Buy fresh stock, check the date, don't buy more than you need. They are cheap enough to buy in small quantities.


----------



## LEDAdd1ct (Oct 5, 2009)

koala, thank you very much. I didn't even think of there being fakes on the Bay. Perhaps it is better to buy locally in a supermarket, which should be cheaper than CVS or Radioshack.

I only need one, so I won't be buying in bulk, and I will certainly check the expiration. 

Any other thoughts?


----------



## gaiageek (Oct 6, 2009)

I recently posted another thread on 2016s which included this list comparing the different capacities.

Brand/Part No. - mAh rating

Duracell DL2016 - 72
EEMB CR2016 - 75
Energizer ECR2016 - 80
Kingcell CR2016 - 70
Kodak KCR2016 - 80
Maxell CR2016 - 90
Panasonic CR2016 - 90
Rayovac BR2016 - 70
Renata CR2016 - 80
Sanyo CR2016 - 80
Sony CR2016 - 85
Varta CR2016 - 90


----------



## LEDAdd1ct (Oct 6, 2009)

Thank you; that really helps. Do you have a link to your thread for reference?


----------



## SunFire900 (Oct 7, 2009)

I have purchased many silver oxide, alkaline _and_ lithium button sells from eBay in recent years and always go for name brands like Maxell, Panny or Sony. Never had a problem with any of them.

p.s. LEDAdd1ct, I always liked your "signature" on CPF....It LED me to join CPF myself.


----------



## LEDAdd1ct (Oct 8, 2009)

SunFire900 said:


> I have purchased many silver oxide, alkaline _and_ lithium button sells from eBay in recent years and always go for name brands like Maxell, Panny or Sony. Never had a problem with any of them.



Sounds great! A couple days ago, I purchased Maxell, because of its (1) high capacity and (2) low price.



SunFire900 said:


> p.s. LEDAdd1ct, I always liked your "signature" on CPF....It LED me to join CPF myself.




Oh, that's awesome! I'm really glad. I lurked for a long time before joining, and despite the ulceration of money that's resulted, I love every minute of it.


----------



## gaiageek (Oct 8, 2009)

LEDAdd1ct said:


> Thank you; that really helps. Do you have a link to your thread for reference?



https://www.candlepowerforums.com/threads/241188

That list was posted on another site somewhere on the net, but I went through and verified the capacities of the different batteries when I could find them. 

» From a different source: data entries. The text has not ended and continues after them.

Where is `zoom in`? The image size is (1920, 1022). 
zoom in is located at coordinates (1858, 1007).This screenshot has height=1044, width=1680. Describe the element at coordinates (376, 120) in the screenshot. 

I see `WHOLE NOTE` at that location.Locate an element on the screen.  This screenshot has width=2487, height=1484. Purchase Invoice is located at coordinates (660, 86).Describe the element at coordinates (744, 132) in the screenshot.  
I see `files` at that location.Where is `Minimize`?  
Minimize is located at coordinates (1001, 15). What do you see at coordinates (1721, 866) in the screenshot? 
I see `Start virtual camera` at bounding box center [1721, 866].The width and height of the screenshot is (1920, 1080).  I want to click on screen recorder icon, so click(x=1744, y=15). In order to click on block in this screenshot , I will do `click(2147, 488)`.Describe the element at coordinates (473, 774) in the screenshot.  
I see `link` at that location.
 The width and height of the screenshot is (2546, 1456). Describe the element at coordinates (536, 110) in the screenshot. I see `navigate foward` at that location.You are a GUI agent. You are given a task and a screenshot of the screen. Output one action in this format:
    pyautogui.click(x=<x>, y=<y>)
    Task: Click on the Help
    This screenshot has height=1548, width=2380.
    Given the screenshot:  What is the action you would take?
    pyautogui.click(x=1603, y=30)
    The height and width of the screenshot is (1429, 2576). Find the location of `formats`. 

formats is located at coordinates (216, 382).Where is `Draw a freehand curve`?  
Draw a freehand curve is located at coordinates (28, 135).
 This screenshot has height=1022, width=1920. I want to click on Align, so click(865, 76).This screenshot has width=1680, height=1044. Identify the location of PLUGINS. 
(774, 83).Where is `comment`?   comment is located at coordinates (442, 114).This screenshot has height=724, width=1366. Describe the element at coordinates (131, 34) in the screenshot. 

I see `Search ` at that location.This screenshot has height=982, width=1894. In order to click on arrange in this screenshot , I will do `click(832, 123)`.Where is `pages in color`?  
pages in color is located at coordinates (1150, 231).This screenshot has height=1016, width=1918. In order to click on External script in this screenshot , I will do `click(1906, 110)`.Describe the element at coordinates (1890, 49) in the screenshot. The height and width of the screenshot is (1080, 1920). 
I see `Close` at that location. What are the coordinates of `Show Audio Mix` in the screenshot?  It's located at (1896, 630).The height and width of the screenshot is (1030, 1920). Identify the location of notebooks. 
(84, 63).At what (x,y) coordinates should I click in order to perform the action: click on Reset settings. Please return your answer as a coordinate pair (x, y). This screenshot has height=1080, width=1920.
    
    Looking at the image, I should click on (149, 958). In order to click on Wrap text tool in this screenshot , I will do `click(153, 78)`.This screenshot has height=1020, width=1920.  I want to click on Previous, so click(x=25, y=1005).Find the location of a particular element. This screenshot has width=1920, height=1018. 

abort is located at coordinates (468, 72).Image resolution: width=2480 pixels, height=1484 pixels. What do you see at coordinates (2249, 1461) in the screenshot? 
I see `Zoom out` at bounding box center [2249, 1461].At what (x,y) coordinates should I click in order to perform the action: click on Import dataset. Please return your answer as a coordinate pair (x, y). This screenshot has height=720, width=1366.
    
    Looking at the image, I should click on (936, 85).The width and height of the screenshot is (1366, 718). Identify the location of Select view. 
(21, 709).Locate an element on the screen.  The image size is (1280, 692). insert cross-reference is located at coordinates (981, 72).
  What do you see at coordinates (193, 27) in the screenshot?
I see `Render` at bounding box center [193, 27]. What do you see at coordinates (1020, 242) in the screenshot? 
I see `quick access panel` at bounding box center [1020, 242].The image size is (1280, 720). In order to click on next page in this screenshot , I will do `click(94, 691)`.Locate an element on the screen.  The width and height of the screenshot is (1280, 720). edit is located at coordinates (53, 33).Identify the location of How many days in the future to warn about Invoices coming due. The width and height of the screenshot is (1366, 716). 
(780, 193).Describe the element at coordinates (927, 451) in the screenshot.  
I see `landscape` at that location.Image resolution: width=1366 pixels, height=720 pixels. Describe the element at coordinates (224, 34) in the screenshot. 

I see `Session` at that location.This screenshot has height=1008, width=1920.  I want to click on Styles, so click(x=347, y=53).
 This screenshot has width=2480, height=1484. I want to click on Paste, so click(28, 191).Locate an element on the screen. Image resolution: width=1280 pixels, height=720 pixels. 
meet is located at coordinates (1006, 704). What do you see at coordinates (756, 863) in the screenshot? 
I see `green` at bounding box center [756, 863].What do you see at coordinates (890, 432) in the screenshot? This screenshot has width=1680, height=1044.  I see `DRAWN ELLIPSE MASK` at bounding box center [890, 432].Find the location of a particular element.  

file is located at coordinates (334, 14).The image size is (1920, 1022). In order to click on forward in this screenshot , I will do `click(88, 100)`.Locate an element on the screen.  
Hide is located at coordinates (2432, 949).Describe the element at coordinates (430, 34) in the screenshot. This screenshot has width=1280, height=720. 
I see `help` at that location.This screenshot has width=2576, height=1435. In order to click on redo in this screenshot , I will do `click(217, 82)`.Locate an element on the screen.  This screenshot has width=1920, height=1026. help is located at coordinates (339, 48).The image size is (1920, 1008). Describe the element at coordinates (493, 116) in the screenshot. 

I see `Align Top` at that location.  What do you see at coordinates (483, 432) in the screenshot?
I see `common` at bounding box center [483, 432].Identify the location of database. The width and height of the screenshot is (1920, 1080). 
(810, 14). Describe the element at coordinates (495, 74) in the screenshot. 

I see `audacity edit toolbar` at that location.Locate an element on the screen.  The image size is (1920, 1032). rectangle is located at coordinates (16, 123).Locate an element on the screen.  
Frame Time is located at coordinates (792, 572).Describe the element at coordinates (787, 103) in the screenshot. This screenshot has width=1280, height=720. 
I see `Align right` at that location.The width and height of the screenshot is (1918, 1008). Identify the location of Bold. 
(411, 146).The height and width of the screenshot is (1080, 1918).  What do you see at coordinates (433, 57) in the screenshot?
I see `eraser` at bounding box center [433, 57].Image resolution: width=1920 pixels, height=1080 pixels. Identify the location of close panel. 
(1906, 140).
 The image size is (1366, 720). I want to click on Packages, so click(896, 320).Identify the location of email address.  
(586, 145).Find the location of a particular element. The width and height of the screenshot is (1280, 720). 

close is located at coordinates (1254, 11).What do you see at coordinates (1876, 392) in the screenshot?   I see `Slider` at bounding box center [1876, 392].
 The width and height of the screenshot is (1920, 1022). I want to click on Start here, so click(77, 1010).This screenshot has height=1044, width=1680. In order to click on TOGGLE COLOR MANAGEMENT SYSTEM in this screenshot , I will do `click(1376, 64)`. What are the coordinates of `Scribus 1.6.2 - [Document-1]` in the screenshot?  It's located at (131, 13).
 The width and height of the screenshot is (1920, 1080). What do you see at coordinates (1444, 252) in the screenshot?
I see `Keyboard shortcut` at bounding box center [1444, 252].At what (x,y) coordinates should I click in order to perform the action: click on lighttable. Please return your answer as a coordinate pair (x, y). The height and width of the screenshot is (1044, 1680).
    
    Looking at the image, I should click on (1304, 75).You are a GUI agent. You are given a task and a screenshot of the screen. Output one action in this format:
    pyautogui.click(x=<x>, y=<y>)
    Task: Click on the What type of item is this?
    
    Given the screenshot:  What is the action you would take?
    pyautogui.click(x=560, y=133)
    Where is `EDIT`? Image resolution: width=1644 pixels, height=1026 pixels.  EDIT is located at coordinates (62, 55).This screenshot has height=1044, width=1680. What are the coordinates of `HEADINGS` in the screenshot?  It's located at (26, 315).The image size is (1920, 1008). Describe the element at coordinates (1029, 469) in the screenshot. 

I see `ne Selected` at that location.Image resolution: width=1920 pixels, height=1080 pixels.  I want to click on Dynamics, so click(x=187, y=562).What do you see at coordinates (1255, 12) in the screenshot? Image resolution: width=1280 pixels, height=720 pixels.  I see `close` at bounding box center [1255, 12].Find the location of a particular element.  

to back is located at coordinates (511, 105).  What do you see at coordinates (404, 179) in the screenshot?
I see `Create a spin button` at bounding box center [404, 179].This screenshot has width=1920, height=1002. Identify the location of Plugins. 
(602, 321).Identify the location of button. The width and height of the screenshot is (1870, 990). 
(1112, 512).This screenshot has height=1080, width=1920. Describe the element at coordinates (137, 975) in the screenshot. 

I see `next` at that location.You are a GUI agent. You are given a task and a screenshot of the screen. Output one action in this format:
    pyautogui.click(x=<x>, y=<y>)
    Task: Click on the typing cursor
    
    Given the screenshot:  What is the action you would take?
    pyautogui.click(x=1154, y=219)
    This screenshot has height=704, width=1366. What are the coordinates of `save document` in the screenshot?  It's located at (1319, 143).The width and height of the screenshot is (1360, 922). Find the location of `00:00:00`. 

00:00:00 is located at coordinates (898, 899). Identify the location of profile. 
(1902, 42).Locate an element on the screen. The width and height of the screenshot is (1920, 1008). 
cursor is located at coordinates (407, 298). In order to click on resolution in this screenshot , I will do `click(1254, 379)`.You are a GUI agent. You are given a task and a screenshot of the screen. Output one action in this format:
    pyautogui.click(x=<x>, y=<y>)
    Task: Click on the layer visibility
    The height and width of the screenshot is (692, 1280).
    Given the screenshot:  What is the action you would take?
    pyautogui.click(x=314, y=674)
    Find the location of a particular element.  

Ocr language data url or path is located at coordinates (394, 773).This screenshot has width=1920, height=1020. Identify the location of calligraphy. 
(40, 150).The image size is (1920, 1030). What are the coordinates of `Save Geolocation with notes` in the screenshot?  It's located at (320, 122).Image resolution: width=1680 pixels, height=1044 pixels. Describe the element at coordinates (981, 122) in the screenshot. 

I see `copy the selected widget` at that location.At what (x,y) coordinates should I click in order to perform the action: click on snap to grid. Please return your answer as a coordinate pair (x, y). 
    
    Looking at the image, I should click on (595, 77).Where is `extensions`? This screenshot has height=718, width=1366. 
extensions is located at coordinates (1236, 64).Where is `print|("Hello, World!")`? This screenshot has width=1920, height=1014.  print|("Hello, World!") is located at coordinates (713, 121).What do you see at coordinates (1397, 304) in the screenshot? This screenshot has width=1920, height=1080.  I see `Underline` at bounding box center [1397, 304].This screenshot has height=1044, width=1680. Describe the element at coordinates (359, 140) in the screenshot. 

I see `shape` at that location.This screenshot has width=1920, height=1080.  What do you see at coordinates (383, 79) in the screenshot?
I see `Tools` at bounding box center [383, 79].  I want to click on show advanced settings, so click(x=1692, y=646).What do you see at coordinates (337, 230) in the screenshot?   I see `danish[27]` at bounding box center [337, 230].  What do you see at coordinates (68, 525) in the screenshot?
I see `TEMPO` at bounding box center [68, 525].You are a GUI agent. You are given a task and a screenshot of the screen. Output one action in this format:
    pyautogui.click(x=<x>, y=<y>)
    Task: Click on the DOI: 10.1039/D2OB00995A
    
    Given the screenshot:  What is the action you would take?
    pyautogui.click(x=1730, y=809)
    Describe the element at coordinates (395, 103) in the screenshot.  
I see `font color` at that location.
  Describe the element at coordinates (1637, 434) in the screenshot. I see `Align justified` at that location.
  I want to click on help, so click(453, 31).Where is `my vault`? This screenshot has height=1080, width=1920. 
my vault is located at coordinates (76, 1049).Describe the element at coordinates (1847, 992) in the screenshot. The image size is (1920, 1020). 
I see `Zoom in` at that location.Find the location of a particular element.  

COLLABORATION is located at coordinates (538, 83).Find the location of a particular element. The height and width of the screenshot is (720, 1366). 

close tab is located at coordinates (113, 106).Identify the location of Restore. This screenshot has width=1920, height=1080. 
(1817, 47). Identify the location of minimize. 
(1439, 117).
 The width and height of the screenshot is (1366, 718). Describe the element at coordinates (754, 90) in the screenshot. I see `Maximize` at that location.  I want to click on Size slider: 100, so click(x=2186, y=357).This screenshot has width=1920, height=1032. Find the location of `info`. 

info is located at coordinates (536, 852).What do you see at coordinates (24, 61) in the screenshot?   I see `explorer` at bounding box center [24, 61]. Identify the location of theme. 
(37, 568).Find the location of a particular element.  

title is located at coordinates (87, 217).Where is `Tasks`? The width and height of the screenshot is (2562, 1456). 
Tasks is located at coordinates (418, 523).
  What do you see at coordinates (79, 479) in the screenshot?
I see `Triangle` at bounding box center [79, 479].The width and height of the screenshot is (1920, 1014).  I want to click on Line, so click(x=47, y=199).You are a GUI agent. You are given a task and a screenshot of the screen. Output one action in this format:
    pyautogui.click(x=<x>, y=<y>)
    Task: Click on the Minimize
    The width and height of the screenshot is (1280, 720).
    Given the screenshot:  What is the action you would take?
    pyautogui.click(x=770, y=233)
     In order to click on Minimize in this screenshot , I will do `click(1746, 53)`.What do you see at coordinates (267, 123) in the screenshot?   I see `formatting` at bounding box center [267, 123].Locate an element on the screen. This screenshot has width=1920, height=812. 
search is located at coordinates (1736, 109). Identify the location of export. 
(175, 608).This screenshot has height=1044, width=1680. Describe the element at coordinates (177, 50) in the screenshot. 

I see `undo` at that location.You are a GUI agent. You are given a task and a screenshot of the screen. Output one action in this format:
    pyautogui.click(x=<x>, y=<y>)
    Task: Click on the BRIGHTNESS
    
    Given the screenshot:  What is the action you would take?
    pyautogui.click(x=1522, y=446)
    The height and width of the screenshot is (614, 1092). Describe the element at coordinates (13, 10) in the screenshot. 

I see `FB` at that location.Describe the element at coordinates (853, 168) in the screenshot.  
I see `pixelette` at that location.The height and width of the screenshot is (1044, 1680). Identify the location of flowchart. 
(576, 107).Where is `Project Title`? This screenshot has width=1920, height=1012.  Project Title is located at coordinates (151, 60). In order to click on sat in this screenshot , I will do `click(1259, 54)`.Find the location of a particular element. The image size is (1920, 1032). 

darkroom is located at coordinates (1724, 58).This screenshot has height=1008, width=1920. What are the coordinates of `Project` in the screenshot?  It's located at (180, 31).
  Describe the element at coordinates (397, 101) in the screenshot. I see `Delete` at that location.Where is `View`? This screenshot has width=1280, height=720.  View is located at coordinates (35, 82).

I haven't purchased anything from Digikey before, but they seem like a good option for cheap Panasonic CR2016s which are rated at 90mAh.


----------



## THE_dAY (Oct 8, 2009)

http://swatchbattery.com/ is where I get all my coin cell batteries from. 
They carry both Energizer and Renata batteries.
Great service and shipping is only 1.99 for under $20 purchase and free for over $20.


----------



## LEDAdd1ct (Oct 11, 2009)

I wound up picking up a Maxell for $1.55 *shipped* off e-Bay. We'll see how it holds up...


----------



## EngrPaul (Oct 11, 2009)

I buy Energizer Silver Oxide watch/coin batteries from ebay and never had a problem with getting authentic, fresh product. Look for the picture and the description to be correct, and a good seller rating with a high volume of sales.


----------